Hansol Choi 1,8, Yeongjae Choi 2,7,8, Jaewon Choi3,4, Amos Chungwon Lee5, Huiran Yeom5, Jinwoo Hyun1, Taehoon Ryu 6,* and Sunghoon Kwon 1,2,3,5,*
1Department of Electrical and Computer Engineering, Seoul National University, Seoul, Republic of Korea. 2Nano Systems Institute, Seoul National University, Seoul, Republic of Korea. 3Interdisciplinary Program in Bioengineering, Seoul National University, Seoul, Republic of Korea. 4Integrated Major in Innovative Medical Science, Seoul National University, Seoul, Republic of Korea. 5Bio-MAX Institute, Seoul National University, Seoul, Republic of Korea. 6ATG Lifetech Inc., Seoul, Republic of Korea. 7Present address: Wyss Institute for Biologically Inspired Engineering, Harvard University, Boston, MA, USA. 8These authors contributed equally: Hansol Choi, Yeongjae Choi.

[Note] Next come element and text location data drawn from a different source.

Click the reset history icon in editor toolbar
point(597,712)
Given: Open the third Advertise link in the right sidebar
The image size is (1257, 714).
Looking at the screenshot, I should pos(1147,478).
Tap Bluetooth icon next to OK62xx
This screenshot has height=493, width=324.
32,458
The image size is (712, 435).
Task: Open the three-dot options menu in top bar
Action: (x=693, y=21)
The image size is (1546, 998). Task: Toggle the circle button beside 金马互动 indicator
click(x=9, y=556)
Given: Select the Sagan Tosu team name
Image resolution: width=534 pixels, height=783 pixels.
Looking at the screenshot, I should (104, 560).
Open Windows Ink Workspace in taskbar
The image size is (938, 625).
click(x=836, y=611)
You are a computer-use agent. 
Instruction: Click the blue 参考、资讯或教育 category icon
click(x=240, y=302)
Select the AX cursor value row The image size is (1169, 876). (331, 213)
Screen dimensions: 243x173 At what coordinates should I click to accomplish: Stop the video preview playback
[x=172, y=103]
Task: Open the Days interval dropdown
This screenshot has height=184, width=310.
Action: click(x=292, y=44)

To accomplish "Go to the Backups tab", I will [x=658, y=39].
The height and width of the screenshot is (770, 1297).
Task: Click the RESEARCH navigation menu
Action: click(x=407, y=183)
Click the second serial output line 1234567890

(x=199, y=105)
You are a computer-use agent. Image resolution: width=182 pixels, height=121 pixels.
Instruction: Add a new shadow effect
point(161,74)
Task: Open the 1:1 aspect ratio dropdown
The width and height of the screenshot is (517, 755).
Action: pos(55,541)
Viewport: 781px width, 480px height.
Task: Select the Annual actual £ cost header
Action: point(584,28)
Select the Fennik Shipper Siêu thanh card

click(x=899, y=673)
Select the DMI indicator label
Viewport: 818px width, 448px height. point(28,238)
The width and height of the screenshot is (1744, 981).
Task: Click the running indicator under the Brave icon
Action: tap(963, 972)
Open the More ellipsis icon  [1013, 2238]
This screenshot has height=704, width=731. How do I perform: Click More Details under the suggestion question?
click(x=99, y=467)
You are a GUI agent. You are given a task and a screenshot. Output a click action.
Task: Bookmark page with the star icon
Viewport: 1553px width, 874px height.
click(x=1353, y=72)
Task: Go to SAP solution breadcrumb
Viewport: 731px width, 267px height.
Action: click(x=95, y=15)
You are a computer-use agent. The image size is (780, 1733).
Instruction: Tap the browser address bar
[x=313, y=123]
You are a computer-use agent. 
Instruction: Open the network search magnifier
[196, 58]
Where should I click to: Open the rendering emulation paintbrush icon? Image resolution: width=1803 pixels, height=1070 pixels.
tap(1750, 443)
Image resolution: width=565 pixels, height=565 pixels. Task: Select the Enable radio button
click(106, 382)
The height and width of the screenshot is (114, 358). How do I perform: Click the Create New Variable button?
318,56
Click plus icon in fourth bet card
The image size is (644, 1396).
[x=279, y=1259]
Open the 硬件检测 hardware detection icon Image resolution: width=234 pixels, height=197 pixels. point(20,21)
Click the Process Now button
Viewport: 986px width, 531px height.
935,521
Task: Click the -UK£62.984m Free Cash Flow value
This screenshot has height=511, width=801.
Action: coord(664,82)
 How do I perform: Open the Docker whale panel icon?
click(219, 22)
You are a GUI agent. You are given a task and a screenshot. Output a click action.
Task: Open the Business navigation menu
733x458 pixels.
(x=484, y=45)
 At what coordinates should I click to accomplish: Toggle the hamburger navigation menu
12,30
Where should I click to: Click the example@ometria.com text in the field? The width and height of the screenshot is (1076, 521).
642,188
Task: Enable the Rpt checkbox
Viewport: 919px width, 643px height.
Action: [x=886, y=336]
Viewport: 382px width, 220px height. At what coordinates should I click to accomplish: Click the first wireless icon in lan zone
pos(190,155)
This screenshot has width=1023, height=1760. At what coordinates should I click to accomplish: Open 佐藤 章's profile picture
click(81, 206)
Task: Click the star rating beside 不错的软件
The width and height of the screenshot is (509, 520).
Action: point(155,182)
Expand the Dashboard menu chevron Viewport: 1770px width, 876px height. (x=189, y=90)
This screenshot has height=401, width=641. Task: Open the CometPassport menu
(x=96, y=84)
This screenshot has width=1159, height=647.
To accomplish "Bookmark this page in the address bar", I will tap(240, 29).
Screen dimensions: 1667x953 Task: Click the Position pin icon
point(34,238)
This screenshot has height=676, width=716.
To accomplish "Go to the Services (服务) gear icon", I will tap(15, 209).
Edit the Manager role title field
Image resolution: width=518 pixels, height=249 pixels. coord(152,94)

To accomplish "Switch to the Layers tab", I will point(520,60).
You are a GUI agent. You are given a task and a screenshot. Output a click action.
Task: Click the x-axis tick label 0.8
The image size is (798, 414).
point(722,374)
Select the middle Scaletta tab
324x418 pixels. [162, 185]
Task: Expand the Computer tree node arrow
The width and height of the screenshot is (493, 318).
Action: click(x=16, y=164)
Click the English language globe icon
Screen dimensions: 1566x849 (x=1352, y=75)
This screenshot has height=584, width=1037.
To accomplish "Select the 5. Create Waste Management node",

*Correspondence to Taehoon Ryu or Sunghoon Kwon.
Abstract
Complex oligonucleotide (oligo) libraries are essential materials for diverse applications in synthetic biology, pharmaceutical production, nanotechnology and DNA-based data storage. However, the error rates in synthesizing complex oligo libraries can be substantial, leading to increment in cost and labor for the applications. As most synthesis errors arise from faulty insertions and deletions, we developed a length-based method with single-base resolution for purification of complex libraries containing oligos of identical or different lengths. Our method—purification of multiplex oligonucleotide libraries by synthesis and selection—can be performed either step-by-step manually or using a next-generation sequencer. When applied to a digital data-encoded library containing oligos of identical length, the method increased the purity of full-length oligos from 83% to 97%. We also show that libraries encoding the complementarity-determining region H3 with three different lengths (with an empirically achieved diversity >106) can be simultaneously purified in one pot, increasing the in-frame oligo fraction from 49.6% to 83.5%.